这家店的老板哈雷·马可斯克是个满脸红光的大胖子。在店里,老约翰·卡特伯和蓝尼·帕瑞奇正跷着脚坐在火炉前。保罗·寇利斯则靠着柜台站着。整个店里有一种古老的气味,混合了意大利香肠、捕蝇纸、咖啡和烟草的味道;混合了汗水和可乐的味道;混合了胡椒、丁香和润发液的味道。在窗户上,贴着两张广告海报,一张卖的是一九八六年生产的豆子,另一张海报则是肯恩·柯瑞孚为一九八四年的城堡镇博览会做宣传的照片。这两张海报受到将近十年的阳光照射,已发黄斑驳;而肯恩·柯瑞孚(他在五年前就已结束乡村乐演唱事业,改行卖福特汽车去了)的脸也已被烤焦,模糊不堪。在店内最里面,有一个大玻璃门冰箱,是一九三三年自纽约运来的;店里正弥漫着淡淡的咖啡豆香。

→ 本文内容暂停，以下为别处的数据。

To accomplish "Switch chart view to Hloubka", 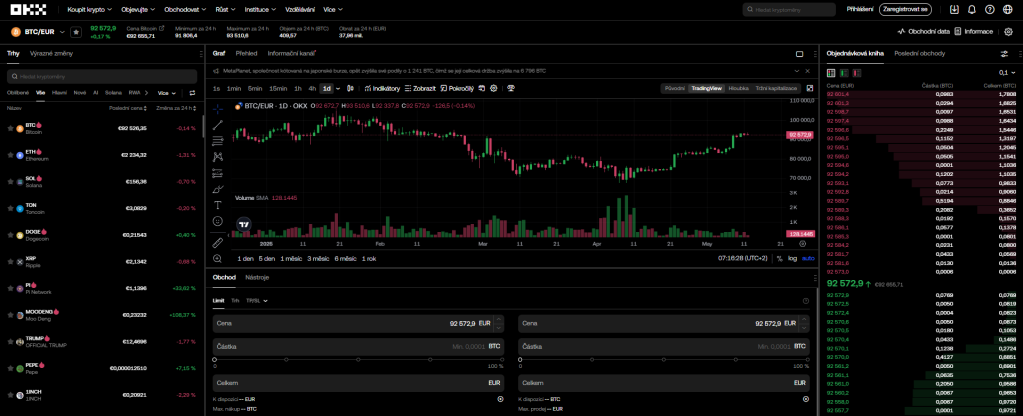I will click(738, 88).
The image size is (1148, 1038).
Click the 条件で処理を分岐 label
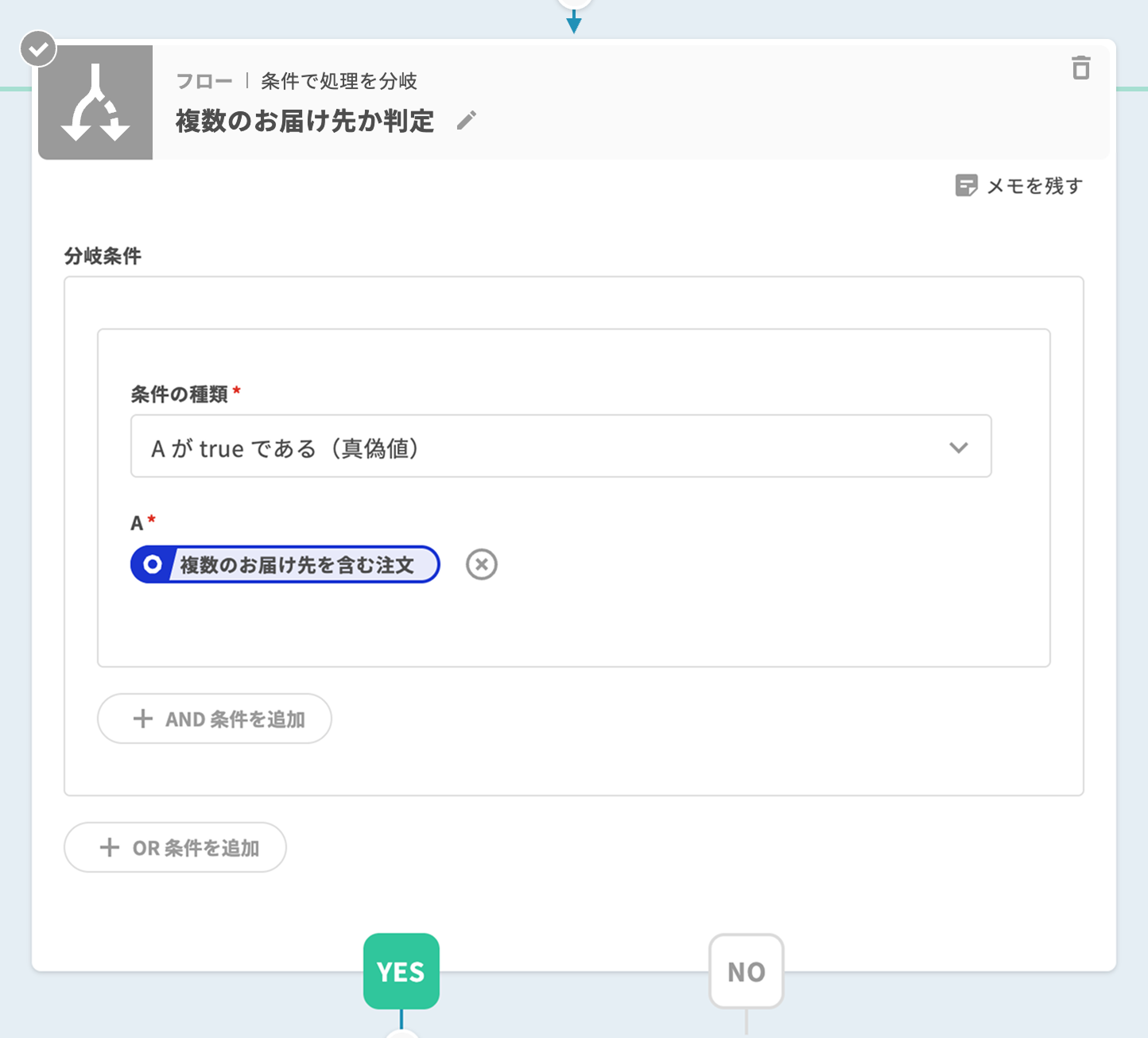[339, 81]
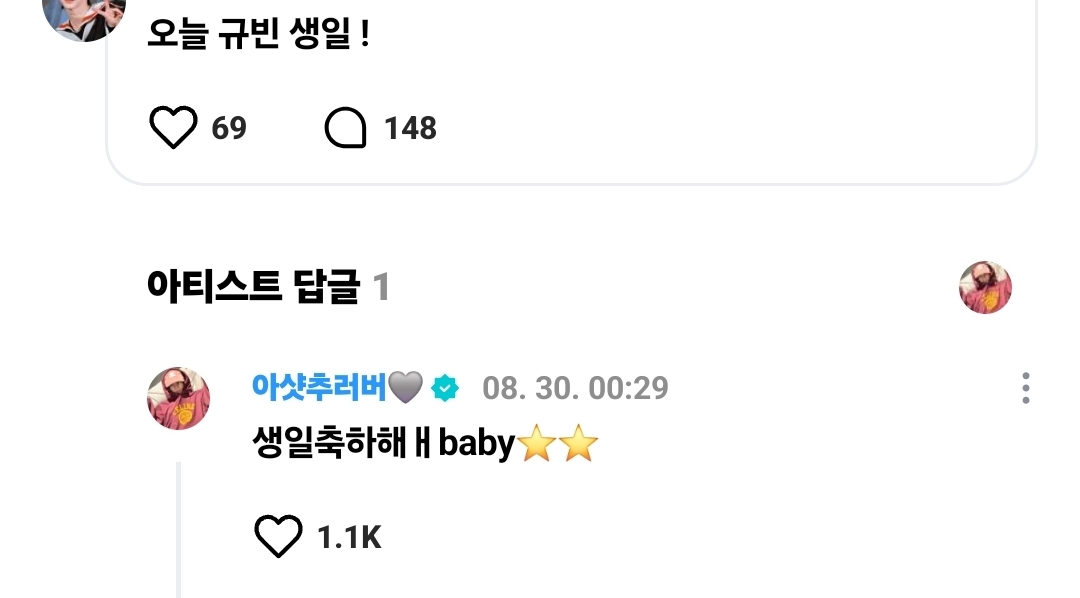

那两个老人看着店外的孩子们,以低沉而古怪的腔调交谈着。约翰·卡伯特喝着酒,嘴里喋喋不休讲的全是镇上垃圾掩埋场的事。他说,在夏天,垃圾场的气味就像个臭醺醺的醉汉。没有人反对他所说的,因为这是事实;不过也没有人对他的话题产生兴趣,因为现在并不是夏天。现在已是秋天了,店里巨大的暖炉已开始放送热气,柜台后挂的温度计正指着华氏八十二度。卡特伯的前额有一处伤痕,就在左眉上方,那是他在一九六三年的一场车祸中弄伤的。这个伤痕很深,许多小孩都忍不住好奇地想摸一摸;老卡伯特也利用这个伤痕在夏天赚到不少游客的钞票——他老是和他们打赌说这个伤痕能夹住一个水杯,而他总能做到。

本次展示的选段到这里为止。